By 2007, tool suites will have grown to include integration for project metrics and portfolio management, enabling organizations to make business-driven decisions about what projects are delivering and what projects to undertake. This will be driven both by vendors building out solutions as well as by the acquisition of existing solution providers. By 2009, the shape of development environments will have been dramatically altered to support SOA that will knit together forms and services through scripts and rules. This will demand the ability for closer team coordination, along with task-specific tools that enable teams with broad-ranging skills to coordinate application changes. Throughout this period, we expect to see dramatic market consolidation and a growing range of open-source products.

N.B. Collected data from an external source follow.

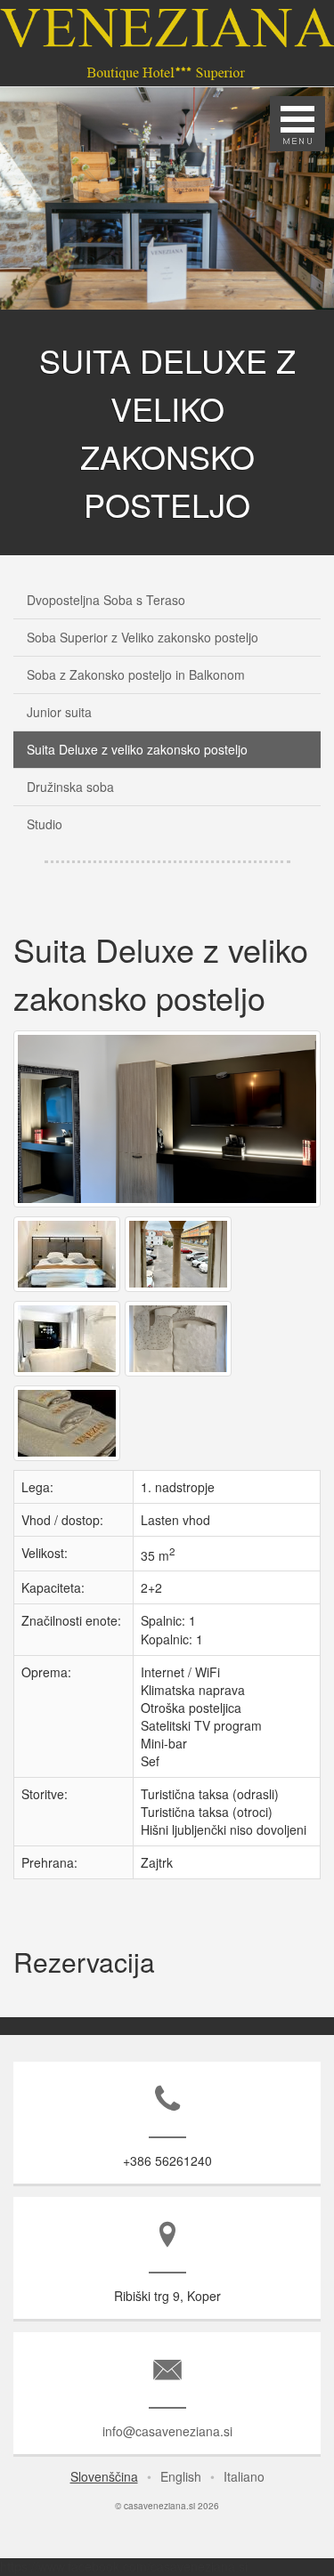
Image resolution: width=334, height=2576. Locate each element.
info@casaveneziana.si (167, 2431)
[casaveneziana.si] (169, 1206)
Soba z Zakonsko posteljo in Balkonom (136, 674)
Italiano (244, 2476)
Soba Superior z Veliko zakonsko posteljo (142, 637)
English (180, 2476)
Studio (44, 824)
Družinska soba (70, 786)
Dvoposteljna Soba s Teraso (106, 600)
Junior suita (59, 712)
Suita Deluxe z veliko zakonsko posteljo (137, 749)
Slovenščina (104, 2476)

One of the greatest challenges is leading developers to make changes. As a group, developers tend to be wed to a routine and to chosen toolsets. This is one reason working from the IDE is so

important. If a product seems to be an impediment or creates a break in the flow, it will be rejected. By bringing process into the developer's working environment, less disruption occurs, and by working across a unified system, metrics become easier to gather. This has been illustrated by several early products that have integrated specific select development processes, such as modeling and code, unit testing, and pattern-driven design guidance. Rules can ensure that static analysis has been run and that unit tests have been created and passed before a piece of code is checked in, but this needs to occur without jumping between different systems and writing various configuration scripts. Early-generation tools often expect the developer to spend a lot of time writing tools to bridge the gaps. Workflow will enable projects to follow a process, notifying team members about tasks to complete. Although increasing process steps, these tools will raise productivity by leading to more maintainable systems, and catching errors earlier in development and automation will help keep them from being in the way. This does not mean that developers will be excited for more process, but integration and value will enable quick return on investment.

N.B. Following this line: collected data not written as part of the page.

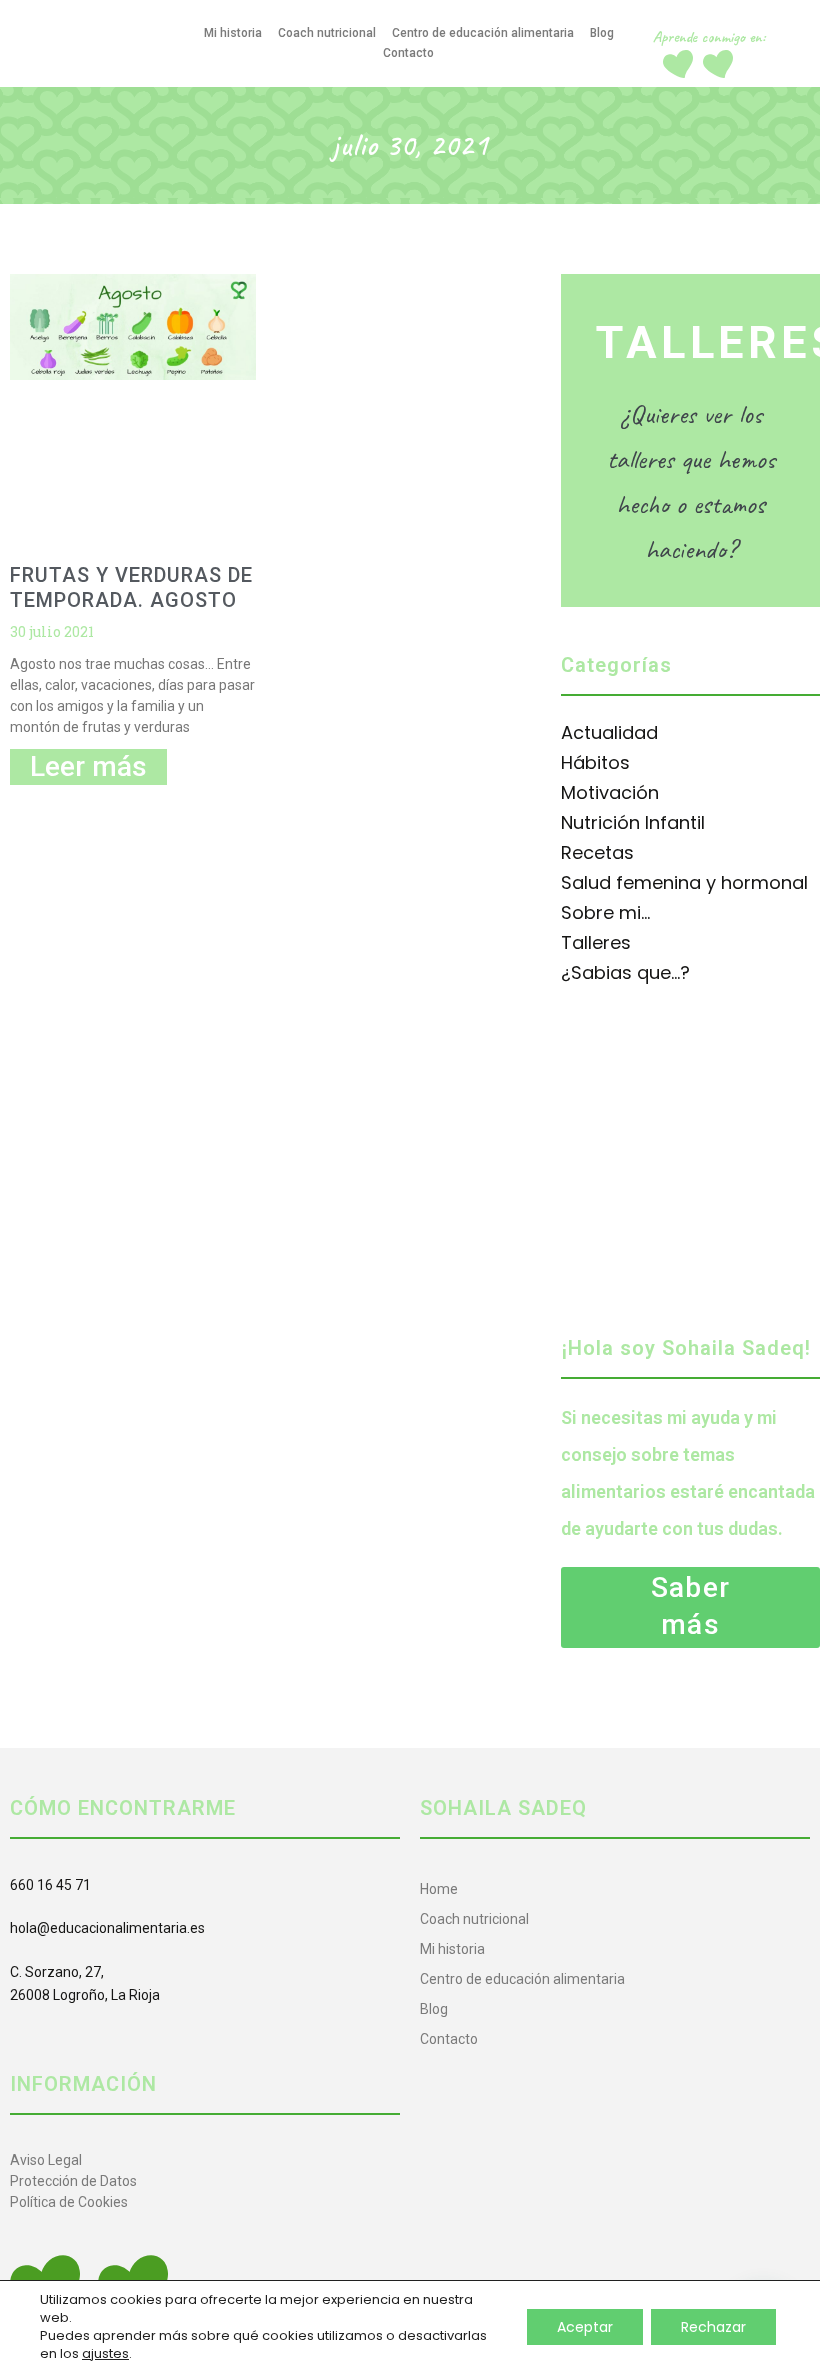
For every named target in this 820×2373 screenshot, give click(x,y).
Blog (602, 33)
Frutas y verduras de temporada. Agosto (131, 587)
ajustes (105, 2354)
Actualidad (609, 732)
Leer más (88, 766)
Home (439, 1889)
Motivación (610, 792)
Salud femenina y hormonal (684, 882)
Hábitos (595, 762)
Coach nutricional (327, 33)
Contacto (408, 53)
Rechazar (713, 2327)
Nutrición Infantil (633, 822)
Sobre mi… (605, 912)
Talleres (596, 942)
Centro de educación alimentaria (483, 33)
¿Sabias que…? (625, 972)
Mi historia (233, 33)
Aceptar (585, 2327)
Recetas (597, 852)
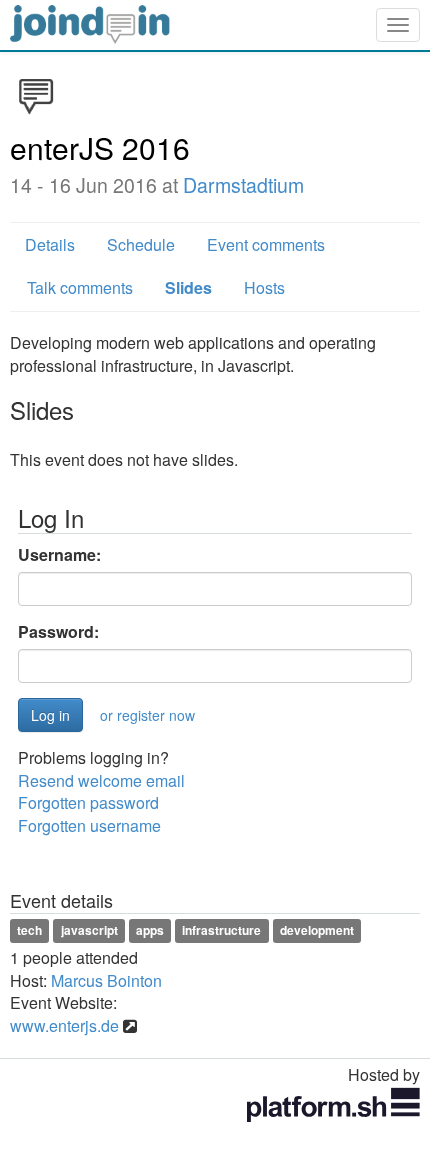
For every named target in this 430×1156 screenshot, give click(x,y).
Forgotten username (89, 825)
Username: (59, 555)
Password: (58, 632)
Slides (188, 287)
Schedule (141, 244)
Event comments (266, 244)
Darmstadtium (243, 185)
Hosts (264, 287)
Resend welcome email (101, 780)
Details (50, 244)
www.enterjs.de (64, 1025)
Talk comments (80, 287)
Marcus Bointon (106, 980)
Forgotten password (88, 802)
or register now (147, 715)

While IDE vendors will expand the breadth of offerings, there will continue to be a strong market for third-party solutions to fill in the gaps and to provide common tools across platforms. In addition, we expect a wide variety of useful open-source products to continue to emerge. However, differences in schemas and a lack of standards will limit the ability to have a complete unified toolset across all of IT.


Although iterative development practices have been shown to improve development productivity and customer satisfaction, they are difficult for organizations to use because of the mismatch with existing tools and the lack of support for providing management and metric information. In addition, tools have been lacking in their ability to help team members in different roles interact with each other. A shift toward more collaborative environments with integrated development process support will provide the necessary foundation for improvements to IT productivity. This will be the beginning of software’s ERP era.